Le Chevalier Grandisson à la même.

Samedi 24 Février.

La frégate de Livourne est attendue de jour en jour. On sait, par la voie des Négocians, qu’elle a relâché au Port d’Antibes. Si sa route par terre, d’Antibes à Paris, & de Paris à Calais, ne paroît pas trop incommode au Seigneur Jeronimo, je ne désespere pas de voir arriver la chere Caravane au moment qu’on s’y attendra le moins.

La maison de Grosvenor-Square est déja prête à les recevoir. Comme ils se proposent de vivre ici sans éclat, je me figure qu’elle pourra suffire pour loger le Marquis & la Marquise, Madame Bémont, qui sera leur Interprete, les deux Freres & le Pere Marescotti. J’ai déja fait louer un appartement commode, pour le Comte de Belvedere. Je souhaiterois comme vous, mon Amour, que le Comte n’eût pas pensé à les accompagner. La pauvre Clémentine doit l’ignorer, s’il est possible. Les deux jeunes Neveux, que j’avois invités pendant que j’étois en Italie, n’auront pas d’autre logement que le nôtre, si vous n’y voyez point d’objection.

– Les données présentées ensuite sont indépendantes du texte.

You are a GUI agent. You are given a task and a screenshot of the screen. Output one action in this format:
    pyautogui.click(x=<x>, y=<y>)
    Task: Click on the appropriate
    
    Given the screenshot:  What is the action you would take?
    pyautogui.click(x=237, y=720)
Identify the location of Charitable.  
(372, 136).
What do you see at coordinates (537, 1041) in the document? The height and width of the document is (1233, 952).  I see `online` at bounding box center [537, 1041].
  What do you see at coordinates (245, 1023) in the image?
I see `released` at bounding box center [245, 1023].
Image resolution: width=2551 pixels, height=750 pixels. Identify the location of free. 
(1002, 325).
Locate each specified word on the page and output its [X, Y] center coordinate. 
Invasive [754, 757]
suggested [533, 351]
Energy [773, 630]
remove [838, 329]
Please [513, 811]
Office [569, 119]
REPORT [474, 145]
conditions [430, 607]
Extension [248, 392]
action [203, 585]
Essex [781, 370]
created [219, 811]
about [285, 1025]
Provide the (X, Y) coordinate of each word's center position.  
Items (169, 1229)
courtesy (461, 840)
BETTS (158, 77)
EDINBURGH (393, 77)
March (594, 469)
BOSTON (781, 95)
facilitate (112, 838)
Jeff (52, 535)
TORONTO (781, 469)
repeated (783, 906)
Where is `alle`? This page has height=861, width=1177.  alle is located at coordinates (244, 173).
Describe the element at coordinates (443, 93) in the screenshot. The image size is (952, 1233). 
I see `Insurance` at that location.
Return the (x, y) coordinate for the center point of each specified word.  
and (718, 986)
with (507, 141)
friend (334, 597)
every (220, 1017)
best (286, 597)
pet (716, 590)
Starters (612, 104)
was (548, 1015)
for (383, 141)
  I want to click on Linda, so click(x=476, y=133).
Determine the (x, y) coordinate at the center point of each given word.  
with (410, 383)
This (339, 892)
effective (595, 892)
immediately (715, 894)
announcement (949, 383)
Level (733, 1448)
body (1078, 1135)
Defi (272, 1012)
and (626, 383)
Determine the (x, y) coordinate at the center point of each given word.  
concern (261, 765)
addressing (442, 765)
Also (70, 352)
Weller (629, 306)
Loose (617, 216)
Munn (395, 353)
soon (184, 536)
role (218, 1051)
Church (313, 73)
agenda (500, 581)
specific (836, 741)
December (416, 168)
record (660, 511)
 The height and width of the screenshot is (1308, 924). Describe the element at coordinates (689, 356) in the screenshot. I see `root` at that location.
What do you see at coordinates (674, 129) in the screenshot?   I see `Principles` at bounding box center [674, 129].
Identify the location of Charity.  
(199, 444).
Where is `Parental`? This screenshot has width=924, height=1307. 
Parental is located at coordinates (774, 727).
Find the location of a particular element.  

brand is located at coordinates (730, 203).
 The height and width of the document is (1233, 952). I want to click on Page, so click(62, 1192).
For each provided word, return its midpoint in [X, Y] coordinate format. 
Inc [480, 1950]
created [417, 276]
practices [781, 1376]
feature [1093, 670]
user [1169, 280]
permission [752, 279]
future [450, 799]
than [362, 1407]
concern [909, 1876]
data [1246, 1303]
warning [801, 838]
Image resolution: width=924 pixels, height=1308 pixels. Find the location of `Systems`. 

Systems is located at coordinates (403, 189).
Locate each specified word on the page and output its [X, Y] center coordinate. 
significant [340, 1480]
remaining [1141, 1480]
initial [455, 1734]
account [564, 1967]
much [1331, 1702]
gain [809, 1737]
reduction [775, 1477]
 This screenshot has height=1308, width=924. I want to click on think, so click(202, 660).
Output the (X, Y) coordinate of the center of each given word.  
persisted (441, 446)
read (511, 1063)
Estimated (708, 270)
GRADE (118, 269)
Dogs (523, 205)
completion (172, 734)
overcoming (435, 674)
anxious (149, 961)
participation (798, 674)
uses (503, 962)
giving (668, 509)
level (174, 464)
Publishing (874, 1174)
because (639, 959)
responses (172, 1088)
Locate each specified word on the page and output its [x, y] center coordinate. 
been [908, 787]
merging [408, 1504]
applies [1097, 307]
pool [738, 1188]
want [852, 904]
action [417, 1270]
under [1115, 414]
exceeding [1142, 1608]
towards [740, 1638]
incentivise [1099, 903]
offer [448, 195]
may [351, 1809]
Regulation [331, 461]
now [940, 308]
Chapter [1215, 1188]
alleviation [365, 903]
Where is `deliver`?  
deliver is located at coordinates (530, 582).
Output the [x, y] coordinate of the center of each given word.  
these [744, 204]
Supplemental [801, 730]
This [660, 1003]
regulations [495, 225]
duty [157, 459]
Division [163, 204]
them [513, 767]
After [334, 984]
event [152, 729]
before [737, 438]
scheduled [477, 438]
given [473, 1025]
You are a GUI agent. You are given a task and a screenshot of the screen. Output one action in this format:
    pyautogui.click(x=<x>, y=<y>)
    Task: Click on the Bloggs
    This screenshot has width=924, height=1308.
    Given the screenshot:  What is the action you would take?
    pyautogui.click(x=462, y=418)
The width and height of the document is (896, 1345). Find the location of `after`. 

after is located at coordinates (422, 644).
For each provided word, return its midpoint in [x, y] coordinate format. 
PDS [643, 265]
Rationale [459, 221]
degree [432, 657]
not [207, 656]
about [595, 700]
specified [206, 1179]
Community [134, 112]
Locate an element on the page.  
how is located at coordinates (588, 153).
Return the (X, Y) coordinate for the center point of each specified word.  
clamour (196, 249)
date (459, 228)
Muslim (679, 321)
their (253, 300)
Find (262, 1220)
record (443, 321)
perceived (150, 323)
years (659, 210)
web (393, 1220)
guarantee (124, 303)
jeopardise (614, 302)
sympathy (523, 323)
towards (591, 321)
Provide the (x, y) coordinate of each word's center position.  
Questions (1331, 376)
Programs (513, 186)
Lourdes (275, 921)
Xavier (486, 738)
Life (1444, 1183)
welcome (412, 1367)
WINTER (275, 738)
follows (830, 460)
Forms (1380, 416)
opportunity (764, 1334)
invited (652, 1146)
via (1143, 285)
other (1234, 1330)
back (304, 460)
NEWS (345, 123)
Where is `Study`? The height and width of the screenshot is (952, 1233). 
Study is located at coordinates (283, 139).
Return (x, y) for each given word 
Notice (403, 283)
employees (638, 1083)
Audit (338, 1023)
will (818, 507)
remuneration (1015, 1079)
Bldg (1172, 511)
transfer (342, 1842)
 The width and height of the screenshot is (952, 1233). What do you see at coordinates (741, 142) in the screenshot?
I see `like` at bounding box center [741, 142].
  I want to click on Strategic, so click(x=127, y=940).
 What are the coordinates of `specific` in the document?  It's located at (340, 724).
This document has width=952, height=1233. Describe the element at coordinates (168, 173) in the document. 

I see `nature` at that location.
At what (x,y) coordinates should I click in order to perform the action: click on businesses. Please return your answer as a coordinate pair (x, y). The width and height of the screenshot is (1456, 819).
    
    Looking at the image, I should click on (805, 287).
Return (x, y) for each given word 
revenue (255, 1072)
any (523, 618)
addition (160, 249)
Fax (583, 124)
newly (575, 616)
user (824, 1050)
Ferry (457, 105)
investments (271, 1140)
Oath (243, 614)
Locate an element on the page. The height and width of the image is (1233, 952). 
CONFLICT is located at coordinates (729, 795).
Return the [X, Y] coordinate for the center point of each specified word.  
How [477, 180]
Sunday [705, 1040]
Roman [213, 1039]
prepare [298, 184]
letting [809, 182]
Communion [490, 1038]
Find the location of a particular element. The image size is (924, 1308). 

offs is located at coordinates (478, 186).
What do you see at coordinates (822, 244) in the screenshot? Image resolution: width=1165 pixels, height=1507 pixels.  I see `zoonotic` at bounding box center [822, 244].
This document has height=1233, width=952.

Comptez, ma généreuse Henriette, que si mes conseils ont quelque poids dans la Famille, Clémentine ne sera, ni forcée, ni pressée même avec trop de force. Ils ne sauront sa demeure, ils ne la verront, que de son consentement, & lorsque je les croirai disposés à la traiter comme elle le désire. Que je trouve de noblesse dans l’inquiétude que vous me marquez pour son repos !

Je n’ai point encore eu la force de lui faire une ouverture, que je me reproche néanmoins de suspendre trop longtemps. Le courage me manque, pour l’informer du voyage de sa Famille ; & je l’ai tenté plusieurs fois, sans l’avoir exécuté. Chere Fille ! Son air d’innocence, sa confiance pour moi, & les craintes néanmoins dont elle paroît quelquefois agitée… Je ne sais comment je dois m’y prendre. Elle dépend de ma médiation. Elle me presse de commencer un Traité de réconciliation avec eux. Je remets, lui dis-je, à leur écrire, jusqu’aux nouvelles que j’attends de Madame Bémont. Elle ne se défie point de leur entreprise. N’avez-vous jamais éprouvé, chere Henriette, ce que souffre un cœur ouvert, tel que le vôtre, de l’impatience, & de la crainte néanmoins, de révéler à un Ami des nouvelles désagréables, qu’il lui est important de savoir ? Qu’on regrette de troubler une tranquillité qui porte sur l’ignorance de l’événement ? Et cette tranquillité même n’augmente-t-elle pas la peine de l’Ami compatissant, qui considere qu’après l’explication, il n’y aura que le tems & la Philosophie, dont le cœur de son Ami puisse recevoir du soulagement ?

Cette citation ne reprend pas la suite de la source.